Weather Hype, Climate Tripe

February 18, 2010  ·  Michael Fumento  ·  Independent Journalism Project  ·  Climate change

Some global warming skeptics have been using the remarkably cold winter and record snowfalls to attack the idea of global warming. Believers are crying foul. "You’re confusing weather with climate!" they insist.

And they’re right. But they invented the game a long time ago and have been deftly playing it ever since.

Among the complainers is Washington Post columnist Eugene Robinson, who last year won the Pulitzer Prize for commentary. "The Earth is really, really big," he condescendingly but correctly observes in a nationally syndicated column. "It’s so big that it can be cold here and warm elsewhere—and this is the key concept—at the same time. Even if it were unusually cold throughout the continental U.S., that still represents less than 2% of the Earth’s surface."

Says Robinson: "Those who want to use our harsh winter to ’disprove’ the theory that the planet’s atmosphere is warming should realize that anecdotal evidence always cuts both ways." He notes that crews had to bring snow to the ski runs at the Winter Olympics in Vancouver because the winter there has been unusually warm. Meanwhile, "Revelers participating in Rio de Janeiro’s annual carnival," he says, "sweltered in atypical heat, with temperatures above 100 degrees."

Adds Robinson, "Fortunately, the custom during carnival is not to wear much in the way of clothing." To which I add, "And unfortunately I have yet to attend this event, but there’s always next year."

Everything Robinson writes is true, but he neglects to say that the warmists never hesitate to use any unusual phenomena to assert their case. "Any?" you ask with incredulity. "Any!" I respond with assurance. Including all sorts you might expect to read in the satire newspaper The Onion.

A tiny excerpt from the list of problems global warming causes.

Indeed, it was precisely to include things like extreme cold and heavy snow under the rubric of "global warming" that the preferred term became "global climate change."

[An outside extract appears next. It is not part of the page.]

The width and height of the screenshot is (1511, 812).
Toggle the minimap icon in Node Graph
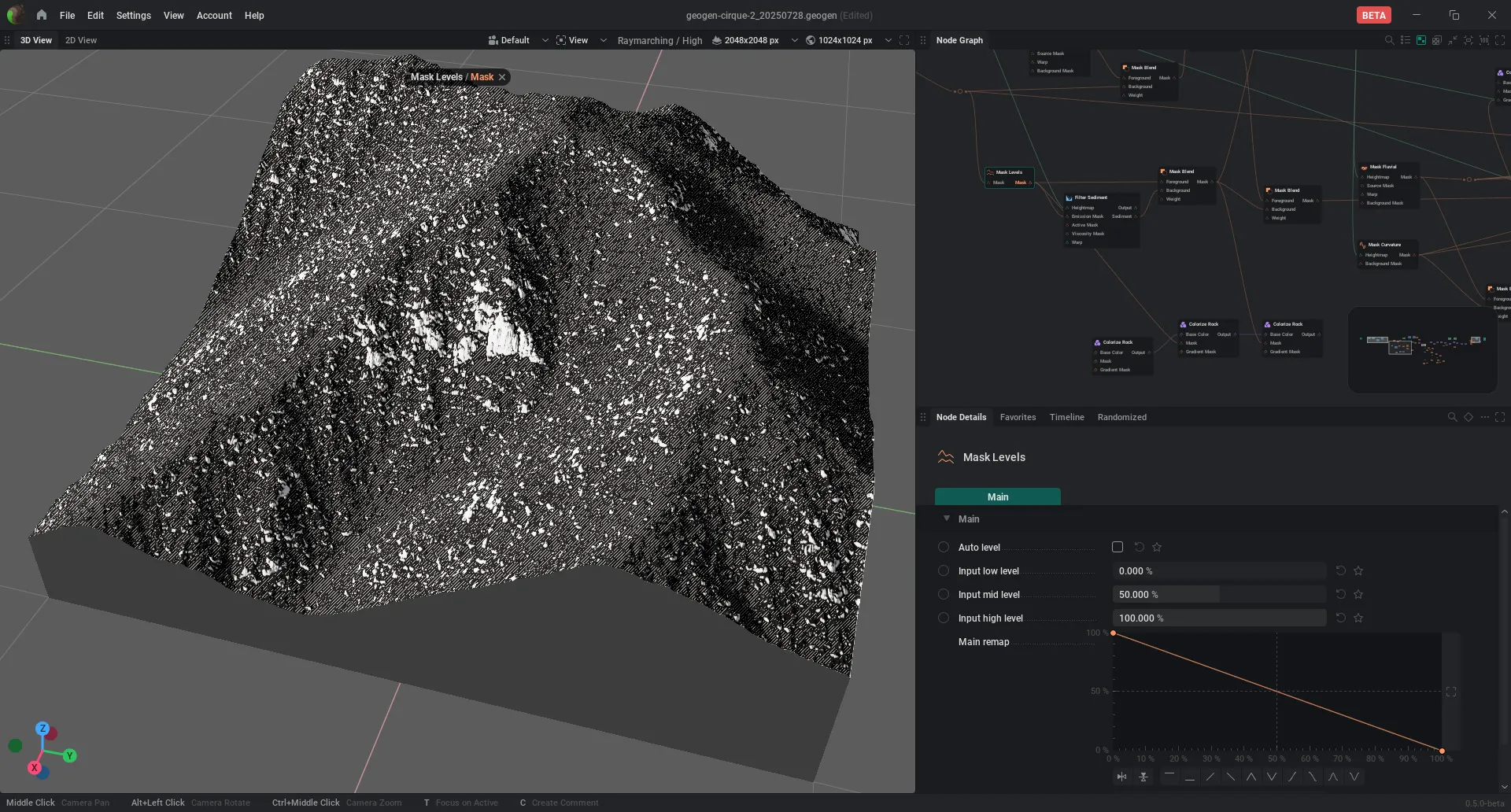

A huge list of phenomena warmists have attributed to "global climate change" can be found at this Web site. One glance blows you away. It includes everything from "acne" to "yellow fever," with "short-nosed dogs endangered" in between.

Others include: brain-eating amoebae, brothels struggle, cannibalism, circumcision in decline, Earth to explode, earth upside down, football team migration, Garden of Eden wilts, invasion of king crabs, Italy robbed of pasta, killer cornflakes, Loch Ness monster dead, mammoth dung melt, opera house to be destroyed, seals mating more, spiders invade Scotland, squid larger, squid tamed, UFO sightings, Vampire moths, violin decline, witchcraft executions.

But regarding weather changes specifically we have: African summer frost, air pressure changes, avalanches reduced, avalanches increased, Baghdad snow, cold spells (Australia), cold wave (India), cold weather (world), cyclones (Australia), Europe simultaneously baking and freezing, frostbite, frost damage increased, inclement weather, severe thunderstorms, snowfall increase, snowfall heavy, snow thicker, weather out of its mind.

And you probably never even knew weather had "a mind," which shows how little you understand global warm ... er, uh, global climate change. Four years ago, the warmists built a whole trend toward a hurricane-shredded world, entirely based on two weather aberrations. They were called Katrina and Rita.

"The hurricane that struck Louisiana yesterday was nicknamed Katrina by the National Weather Service. Its real name was global warming," wrote environmental activist Ross Gelbspan in a New York Times op-ed that one commentator aptly described as "almost giddy." The green group Friends of the Earth linked Katrina to global warming, as did Germany’s Green Party environment minister.

Yes, as you’ve always suspected, global warming does cause cannibalism!

But hurricane seasons since then have been exceptionally mild, as I wrote in these pages in December, with last year the mildest in three decades. This notwithstanding that the jacket of Al Gore’s latest book, Our Choice: A Plan to Solve the Climate Crisis, features a satellite image of the globe showing four major hurricanes—all photoshopped.

Extreme cold and blizzards have long been exploited by warmists. Thirteen years ago the cover of the Jan. 22 Newsweek read, "Blizzards, floods & hurricanes: Blame global warming." The New York Times carried a front-page article headlined "Blame global warming for the blizzard," and a nationally syndicated article by environmentalist Jessica Matthews ran under titles such as "Brrr, global warming brings our blizzard."

And they continue. Robinson neglected to say that just five days earlier his own newspaper ran a column by uber-environmentalist Bill McKibben titled "Washington’s Snowstorms, Brought to You by Global Warming."

Time magazine also argues "climate change could in fact make such massive snowstorms more common, even as the world continues to warm." Same with ABC, various newspapers and, well, the point is made.